Wenn hinter dem Begriff Burnout sich eine Depression versteckt, so ist eine konsequente antidepressive Behandlung mit Antidepressiva, Psychotherapie oder beidem entscheidend für den Krankheitsverlauf. Die meisten Menschen, die in eine depressive Krankheitsphase gerutscht sind, kann geholfen werden und die Depression klingt wieder ab. Allerdings bleibt ein erhöhtes Risiko, im weiteren Lebensverlauf erneut in eine Depression zu rutschen, bestehen.

Was raten Sie Betroffenen?
Bei anhaltendem Erschöpfungsgefühl und Verlust der Lebensfreude sollte die Diagnose von einem Arzt gestellt werden. Hier ist neben dem Hausarzt der Nervenarzt oder Psychiater zuständig. Hinter Erschöpfungszuständen können auch Erkrankungen wie Schilddrüsenfunktionsstörungen oder chronische Infektionen stecken.

Was sind geeignete Präventionsmaßnahmen?
Für die meisten Menschen ist Arbeit eher protektiv und depressionsvorbeugend. Bei leichten Depressionen kann es vorteilhaft, wenn der Erkrankte bei reduziertem Arbeitspensum im Arbeitsrhythmus bleibt, anstatt tagsüber grübelnd im Bett zu liegen. Es gibt Betriebe, die sich flexibel auf die Situation einstellen und die depressiven Mitarbeitern ein entsprechendes Angebot machen können. Ist mit Burnout lediglich ein Erschöpfungssyndrom bei zu wenig Schlaf und zu viel Arbeit gemeint, so ist entsprechend dem gesunden Menschenverstand Ausschlafen und Urlaubmachen natürlich das Richtige. Hierfür braucht man keine medizinische Behandlung.
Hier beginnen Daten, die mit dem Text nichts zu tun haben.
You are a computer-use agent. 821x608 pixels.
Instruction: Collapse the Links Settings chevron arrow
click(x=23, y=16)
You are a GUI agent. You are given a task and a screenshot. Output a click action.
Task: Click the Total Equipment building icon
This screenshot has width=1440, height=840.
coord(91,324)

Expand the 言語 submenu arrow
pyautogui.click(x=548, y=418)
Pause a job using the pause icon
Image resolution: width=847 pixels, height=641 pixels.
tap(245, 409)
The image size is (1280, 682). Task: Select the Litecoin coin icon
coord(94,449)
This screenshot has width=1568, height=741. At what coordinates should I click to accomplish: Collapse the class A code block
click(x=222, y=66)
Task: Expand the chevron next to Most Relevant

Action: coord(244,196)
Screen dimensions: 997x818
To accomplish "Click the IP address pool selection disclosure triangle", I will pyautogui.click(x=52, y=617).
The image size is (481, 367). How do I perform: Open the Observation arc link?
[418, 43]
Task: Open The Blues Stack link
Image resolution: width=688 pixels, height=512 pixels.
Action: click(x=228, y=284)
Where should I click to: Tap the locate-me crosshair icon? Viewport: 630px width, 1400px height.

Der Begriff Burnout kursiert mehr denn je in den Medien. Liegt das an der drastisch steigenden Zahl der Betroffenen oder kann es andere Gründe geben?
Ob es zu einer Zunahme der Depressionen oder der Menschen mit einem Burnout kommt ist völlig offen. Bereits früher waren Depressionen sehr häufig, nur wurde weniger darüber gesprochen. Die Zunahme der Zahl der Depressionsdiagnosen in den Statistiken der Rentenversicherungsträger und der Kassen ist darauf zurückzuführen, dass erstens sich mehr Menschen in den letzten Jahrzehnten Hilfe holen als früher, zweitens Ärzte Depressionen besser erkennen und drittens Depressionen besser benennen und nicht so häufig hinter Ausweichdiagnosen wie chronischer Rückenschmerz, Fibromyalgie oder chronischem Kopfschmerz verstecken. Insofern ist Burnout sehr häufig eine modisch gewordene Ausweichdiagnose. Dafür, dass es nicht zu einer drastischen Zunahme depressiver Erkrankungen in den letzten 30 Jahren gekommen ist, spricht der sehr harte und im Grunde sensationelle Befund, dass die Zahl der Suizide von 18.000 Anfang der 80er Jahre auf heute etwa 10.000 sich fast halbiert haben, vermutlich weil sich eben mehr Menschen mit Depressionen Hilfe holen und diese auch erhalten.